TEXT PROVIDED
----

Check out the Urban Earth ning for photos and videos from other people who were there!

Vital statistics
Map: URBAN EARTH: MANCHESTER
Location: From Shaw& Crompton station to Deansgate
Date zedded: 18 April 2009
A to Z: (approximately) page 57 squares 1F, 1G, 1H, 2E; page 56 squares 3D, 4C, 5C, 5B, 6B, 6A; page 55 squares 6H, 6G; page 71 squares 1F, 1E; page 70 squares 1D, 2C, 3B, 4B, 4A; page 69 squares 4H, 5H, 5G, 6G, 6F; page 83 squares 1F, 2F, 3E, 4E; page 82 squares 4D, 5D, 6D, 6C; page 95 squares 1E, 2E, 3E; page 94 squares 3D, 4D
Getting there: train from Victoria station
Squares this expedition: 37!
Running total: 83

April 23, 2009 at 11:02 pm Leave a comment

Fifteen minutes of fame?

Sitting at home recovering from doing half of Manchester Sunrise (proper blog about that later in the week), and found out to my delight that we’ve made it into the pages of the New Statesman. Looks like we’ll get a mention in a book too.

I particularly like this comment about online psychogeographers: ‘these bloggers tend to be collaborative and tentative, more willing to explore mundanity for its own sake. For them, the city does not yield up its psychogeographic secrets readily; sometimes a bus shelter is just a bus shelter, not a site of ancient or occult significance.’ 

Amen to that.

Liam

April 19, 2009 at 12:37 pm Leave a comment

More Birmingham psychogeography

There was a big project in Birmingham where people spent 11 hours on the 11th of November riding around the number 11 outer circle bus route, producing art, blogging, photos, and so on.

 

There’s a psychogeographical report on it here.

December 1, 2008 at 12:46 pm Leave a comment

Another psychogeographer

By Liam

Just been pointed to another blogging psychogeographer: London Cross.

This guy’s describing a walk across London in two big straight lines. Similar idea to zedding, I think. He wants to make it a book too – maybe we should be talking to publishers about this blog…

April 29, 2008 at 10:54 am Leave a comment

Zedding is an academic discipline!

By Liam

After zedding Boggart Hole Clough, we discovered that another person, oddly enough, had done a similar exploration just a few weeks before.

----

PROVIDED DATA
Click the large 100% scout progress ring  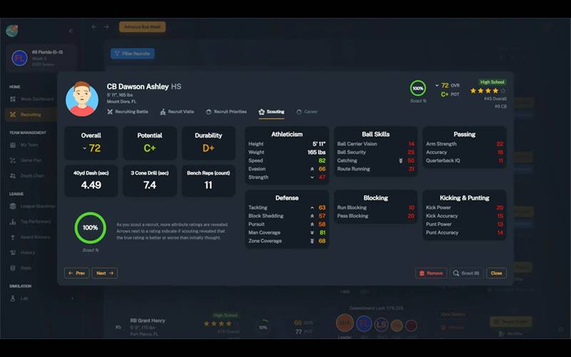click(90, 227)
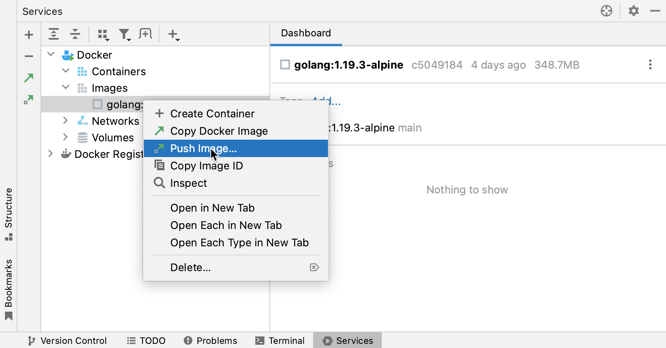Open the filter funnel icon in the toolbar
This screenshot has height=348, width=666.
point(124,34)
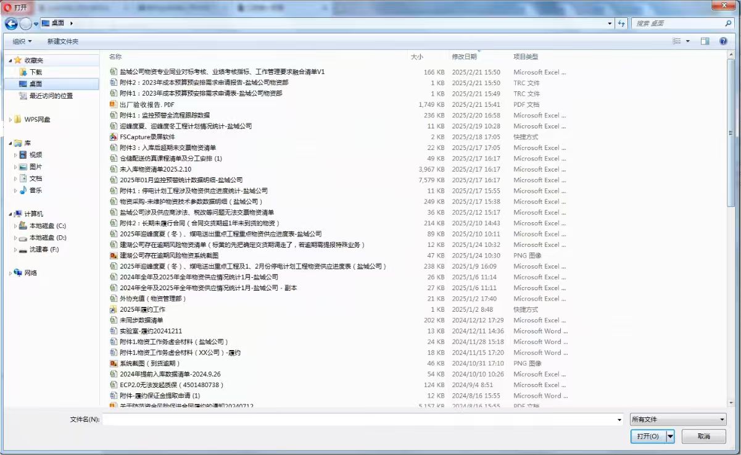The height and width of the screenshot is (455, 741).
Task: Open the 2025年履约工作 shortcut folder
Action: pos(142,309)
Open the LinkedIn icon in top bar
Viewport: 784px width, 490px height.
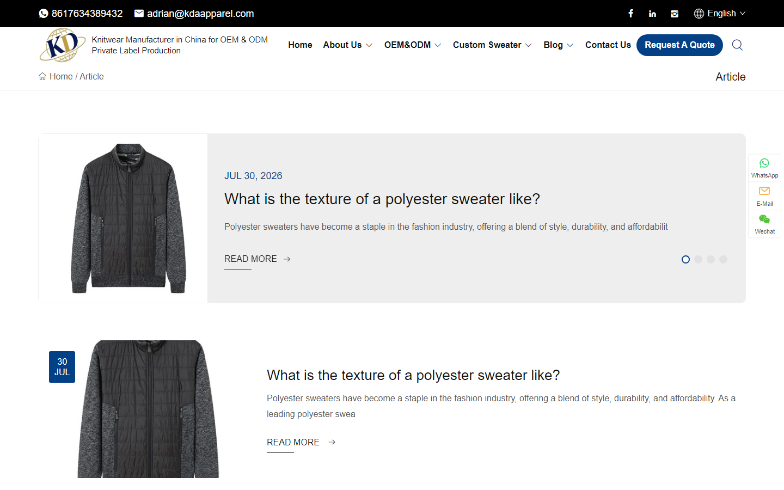click(652, 14)
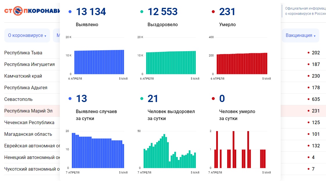Open the Севастополь region row
The image size is (326, 184).
tap(18, 99)
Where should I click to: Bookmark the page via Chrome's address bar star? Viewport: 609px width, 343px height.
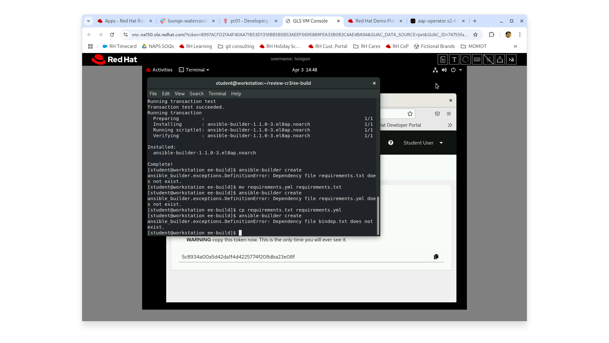tap(475, 35)
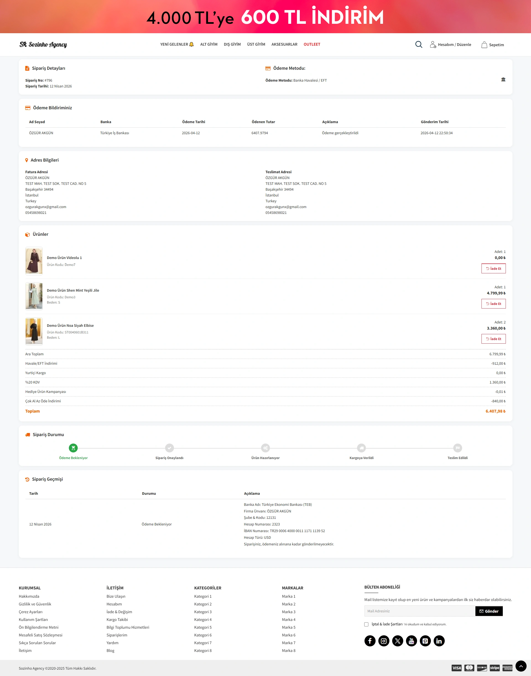The image size is (531, 676).
Task: Open the AKSESUARLAR menu
Action: (x=284, y=44)
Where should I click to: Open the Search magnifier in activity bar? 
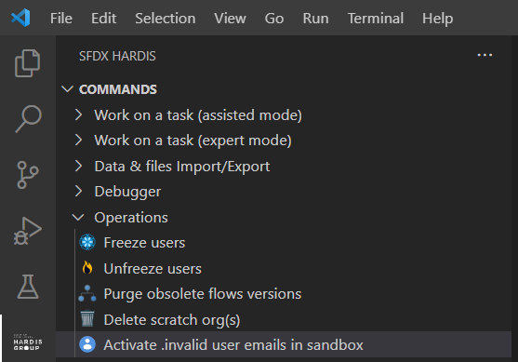pos(28,119)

----

DIRECTIONS FOR THIS TASK
Reproduce verbatim the stretch of the psychogeography blog text from "Just been pointed" through "is an academic discipline!". The rows play no part in what follows and may be set aside.

THE COMPLETED TASK
Just been pointed to another blogging psychogeographer: London Cross.

This guy’s describing a walk across London in two big straight lines. Similar idea to zedding, I think. He wants to make it a book too – maybe we should be talking to publishers about this blog…

April 29, 2008 at 10:54 am Leave a comment

Zedding is an academic discipline!